5. Is a CFIUS Filing Mandatory?
For the first time, FIRRMA and the final regulations impose mandatory filing rules in certain transactions. This mandatory regime puts an additional CFIUS compliance burden on non-U.S. investors, and funds with non-U.S. limited partners.
The mandatory filings fall into two categories:
For funds, deals where (1) the general partner of a fund is owned 49% or more by state-owned entities from the same non-U.S. country, and (2) the fund acquires a 25% or greater interest in a TID U.S. business.
Deals involving an investment in a TID U.S. business that develops critical technologies used in 27 industries specified by CFIUS (including certain aircraft manufacturing, computer manufacturing, guided missile and space vehicle manufacturing, military vehicle manufacturing, chemical manufacturing, research and development in nanotechnology or biotechnology, and a number of other sectors).
6. How Can Investment Funds Structure Investments and Limited Partner Rights to Avoid Engaging in Covered Control Transactions and Covered Investments?
The new CFIUS rules can cause issues for investment funds if they are not careful in forming their limited partnership agreements and structuring their deals and diligence. U.S. investment funds should:
Ensure non-U.S. investors do not have the ability or right to veto or otherwise control the fund’s or the general partner’s investment decisions, even through negative rights or rights requiring a unanimous vote of the limited partners.

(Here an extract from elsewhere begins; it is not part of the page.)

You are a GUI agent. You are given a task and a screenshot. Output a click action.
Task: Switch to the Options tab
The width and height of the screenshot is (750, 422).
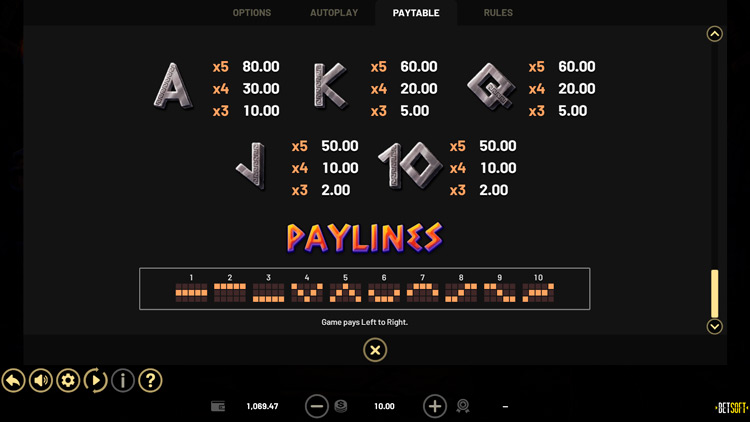click(x=252, y=13)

Limit the rights of non-U.S. investors over the general partner, including regarding the dismissal, selection, and compensation of the general partner.
Ensure non-U.S. investors do not have the ability to sit on, observe, or appoint a director to, the board of directors of U.S. portfolio companies.
Restrict any non-U.S. investor board membership to membership on a limited partner advisory committee that may provide industry expertise to, but does not make investment decisions for, the fund or portfolio companies.
Restrict the information of TID U.S. businesses provided to non-U.S. investors to only financial information to ensure non-U.S. investors do not gain access to material nonpublic technical information.
Following these recommendations requires front-end vigilance. Fund managers should:
Consider CFIUS implications when establishing the rights of limited partners in any new funds and assess the rights granted to non-U.S. limited partners and co-investors.
Consider amending fund governance documents, including limited partner agreements, to restrict limited partner rights.
Evaluate whether non-U.S. investors in the fund cause the fund to be a non-U.S. person under CFIUS regulations.
Provide the general partner the ability to exclude non-U.S. limited partners from a proposed investment due to CFIUS concerns.
Involve CFIUS counsel early in the pre-investment process to understand and limit the CFIUS implications of the transaction and to permit time for a CFIUS review, if mandatory or advisable.
Use creative investment structures and vehicles to limit non-U.S. limited partners’ rights over and access to portfolio companies.
The new CFIUS regulations are highly complex and technical. And in some ways, they are as burdensome as they first appear. But they also provide significant clarity as to CFIUS’s new rules of the road, and that is welcome. Dealmakers that can understand the rules, and align to them, will have an advantage over the competition and the ability to pursue their deals quickly and decisively.